In recognition of these developments, this Comment has two aims: to shed light on the statutory contours of a direct listing and to contribute to the legal understanding of underwriter liability. As this financial innovation unfolds, an important question remains: Who is liable as an “underwriter” in a direct listing for purposes of liability under Section 11 of the Securities Act? This Comment argues that the investment banks Spotify retained as financial advisors qualify as statutory underwriters notwithstanding language in the registration statement to the contrary. By walking through the precise statutory elements of a direct listing and by calling attention to latent liabilities in the process, this Comment seeks to set forth a path for future technology unicorns to follow the Spotify playlist.
Matthew D. Cain, Jill E. Fisch, Steven Davidoff Solomon and Randall S. Thomas have posted Mootness Fees on SSRN with the following abstract:
We examine the latest development in merger litigation: the mootness fee. Utilizing a hand-collected sample of 2,320 unique deals from 2003-2018, we find that Delaware’s crackdown on merger litigation substantially altered the merger litigation landscape. Although merger litigation rates remain high, and in 2018 83% of deals experienced litigation, plaintiffs’ lawyers have fled Delaware. In 2018 only 5% of completed deals experienced merger litigation in Delaware compared to 50%-60% in prior years. These cases have migrated to federal court where in 2018 92% of deals with litigation experienced a filing. We find that at least 65% of these federal filings resulted in voluntary dismissal of the case after a supplemental disclosure coupled with the payment of a mootness fee to plaintiffs’ attorneys.

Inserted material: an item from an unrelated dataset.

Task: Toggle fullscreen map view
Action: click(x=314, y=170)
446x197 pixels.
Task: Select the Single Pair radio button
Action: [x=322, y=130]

These mootness dismissals, in most cases, occur without an adversarial process, meaningful judicial oversight or an evaluation of whether the complaint even states a colorable claim. Many of these supplemental disclosures provide little or no value to plaintiff shareholders. We argue that these payments are a form of blackmail antithetical to the spirit and principles of civil procedure and that they perpetuate litigation that imposes substantial costs on the judicial system and public companies.
The article proposes that courts address these concerns by requiring transparency of mootness fees and overseeing the circumstances in which such fees are paid. We argue that the Federal Rules of Civil Procedure should be amended to require disclosure and judicial approval of the payment of a mootness fee when a proposed class action is voluntarily dismissed. We further argue that courts should only approve the payment of such a fee when the supplemental disclosures that moot the litigation are “clearly material.”